Ce nouveau programme d’EVARS n’est qu’une première étape et tout reste à faire : on est bien loin dans les faits des trois heures d’EVARS par an, obligatoires depuis 2001. En 2024, moins de 15% des élèves en auraient bénéficié. Le personnel de l’Éducation nationale dénonce un manque d’heures allouées et de formations des professeur-es, ce à quoi s’ajoutent les coupes budgétaires pour les associations qui viennent faire de l’EVARS en milieu scolaire.
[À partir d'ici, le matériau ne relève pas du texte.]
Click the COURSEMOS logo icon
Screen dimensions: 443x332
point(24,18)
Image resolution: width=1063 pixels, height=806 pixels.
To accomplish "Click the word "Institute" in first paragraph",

L'EVARS au Planning Familial 13
En 2023, le Planning familial 13 est allé à la rencontre de 7042 élèves et 558 étudiant-es dans 7 écoles, 24 collèges, 17 lycées et 11 établissements d’enseignement supérieur pour faire de l’EVARS. Ces séances, ce sont des « groupes de parole et d’information » et non des cours sur la sexualité. Il s’agit d’instaurer un espace-temps de dialogue, de débats, à partir des sujets que les élèves amènent elleux-mêmes et sur lesquels iels souhaitent s’exprimer : les animateurices partent de ce que les jeunes disent et savent, des mots qu’iels utilisent. Plusieurs principes guident ces interventions : non-mixité, animation non-directive, discipline moins stricte, confidentialité et non-jugement. Les animateur-ices de préventions travaillent avec les équipes enseignantes en les impliquant dans leurs interventions. Si la présence d’un-e adulte référent-e de l’établissement est obligatoire, elle témoigne aussi de la légitimité et de l’intérêt pédagogique que l’établissement scolaire porte à l’EVARS. L’objectif principal à la fin de ces séances, c’est que les élèves et étudiant-es aient identifié le Planning familial comme un lieu ressource en santé sexuelle.
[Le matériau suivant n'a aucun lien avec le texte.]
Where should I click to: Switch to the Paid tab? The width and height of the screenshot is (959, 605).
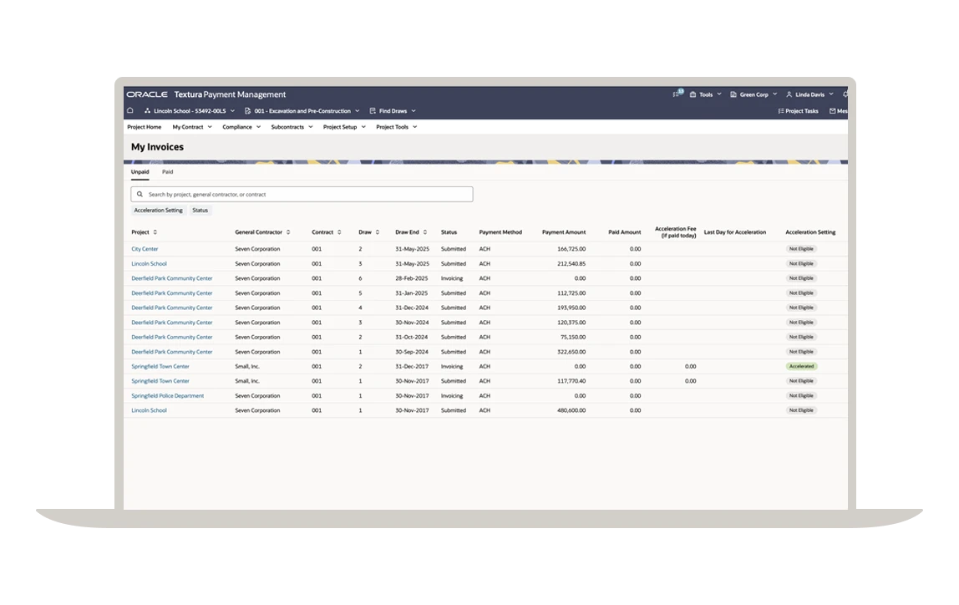pos(167,171)
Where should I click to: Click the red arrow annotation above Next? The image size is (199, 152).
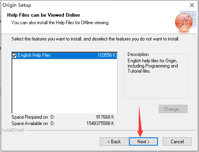(x=140, y=121)
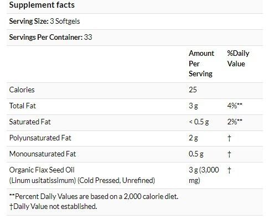
Task: Select the Total Fat row label
Action: (22, 106)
Des attaques répétées contre l'EVARS
Ces derniers temps, des établissements subissent les attaques directes des organisations de parents – menaces et intimidations des personnels, tracts et courriers envoyés aux parents, vandalisme, voire incendies en Belgique. Elles portent un discours qui allient critique du « wokisme », de la « théorie du genre » et complotisme au service de la désinformation. Selon elles, les militant-es queer et féministes traumatiseraient les enfants en niant « les différences biologiques entre les filles et les garçons », en leur enseignant « le Kamasutra et la masturbation », en rendant les enfants trans, en prônant « le bisexualisme et le polyamour, [en banalisant] les transitions de genre » (Max Brisson, sénateur LR), en « endoctrinant les élèves, les forçant à parler de sexe, ce qui s’appelle de la corruption de mineurs » (Parents en colère). Récemment, un article du Monde, relayait les propos de Noémie, salariée au PF13 : « Durant les réunions scolaires, certains parents accusent nos actions d’éducation à la sexualité de pousser les élèves à l’homosexualité, ou d’inculquer la masturbation », regrette celle qui, à l’instar de « nombreux collègues », s’est vue traitée de « pédophile », à la fois par des enfants et des adultes, au motif que ses interventions « sexualiseraient » la jeunesse. »
Nous restons mobilisées pour faire de l'éducation à la sexualité un outil accessible à toustes et porteur de changements sociaux profonds.